Similarly, Kent County Council receives the full amount for a scheme to enable homebound residents to borrow tablet devices, and Tower Hamlets’ use of the Digital Logbook to support and encourage a target group receiving support through WorkPath and Benefits Outreach.
Huntingdonshire Council gets £19,500 in harnessing simple voice bots and natural language processing, North Yorkshire is receiving £19,400 to give people in selected areas access to voice activated personal virtual assistants, while £18,000 goes to Middlesbrough to help elderly and disabled people to access the internet.
The other two, receiving £15,000 each, are Shropshire Council for its project to support over 65s get online, and a project involving Richmond upon Thames and Kingston upon Thames to implement a chatbot to support families of children with special educational needs and disabilities.
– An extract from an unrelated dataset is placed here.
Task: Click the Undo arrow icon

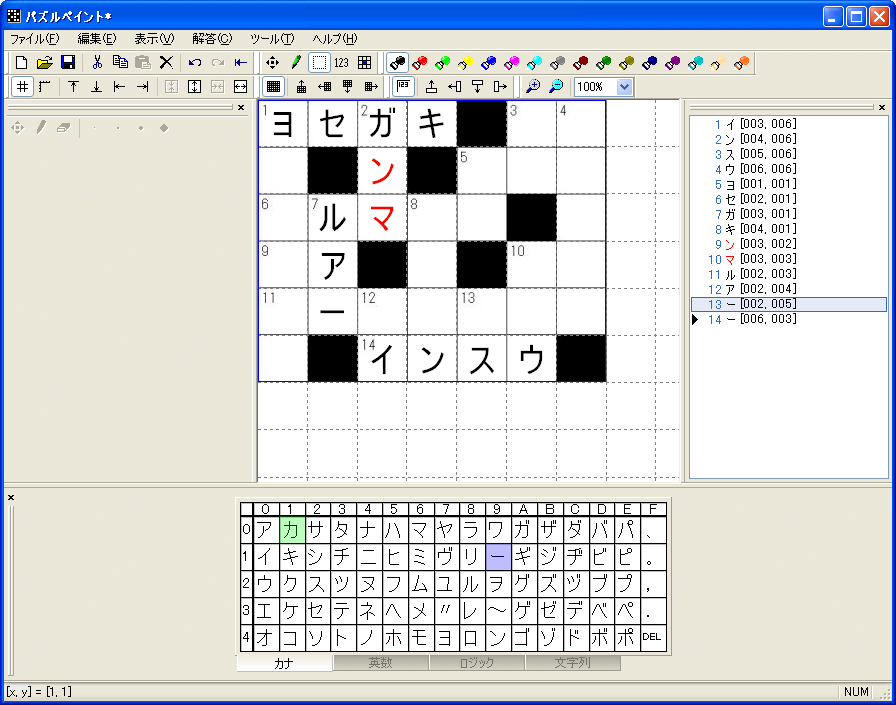Action: click(195, 62)
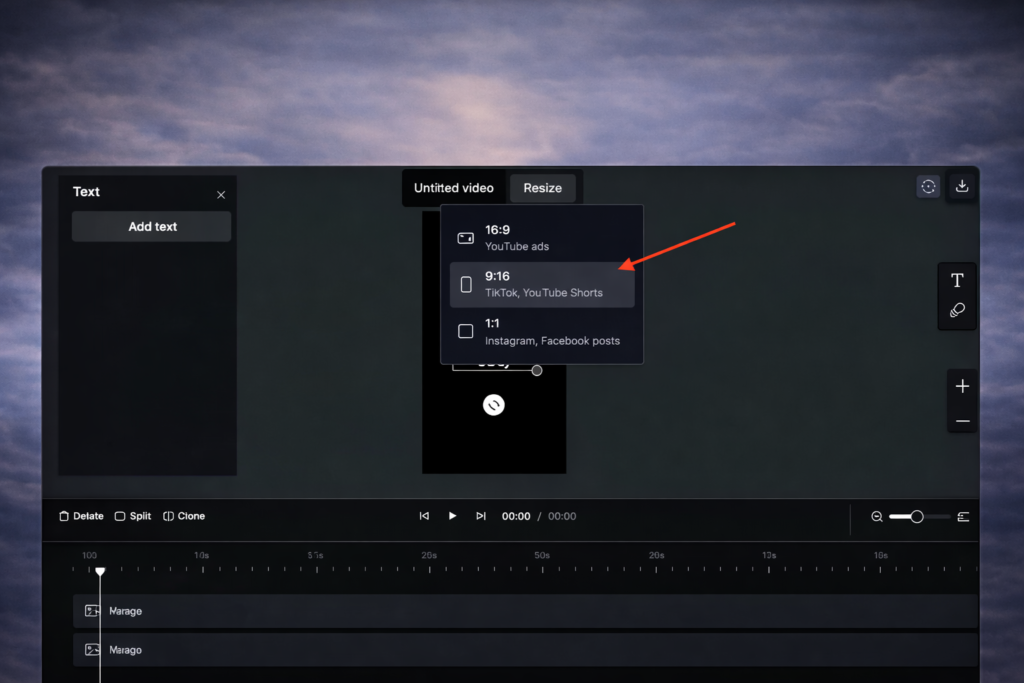Viewport: 1024px width, 683px height.
Task: Open the Resize dropdown
Action: [x=543, y=188]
Councillor Peter Fleming, chair of the LGA’s improvement and innovation board, said: “Councils are improving the lives and employment prospects of their residents through digital inclusion programmes. The latest cohort of councils included in the programme will give residents 24/7 online access.
“As part of the LGA’s wider sector-led improvement offer, the Digital Inclusion programme is helping councils to reach out and provide a vital service for residents who don’t have access or confidence to use digital platforms.
“Despite facing significant funding pressures over the past decade, councils have shown willingness to innovate to improve the lives of their residents.”
The LGA said that independent analysis has estimated that full digital uptake could add £63 billion to the UK economy – as well as improving people’s wellbeing through reducing problems such as loneliness and the risk of falls.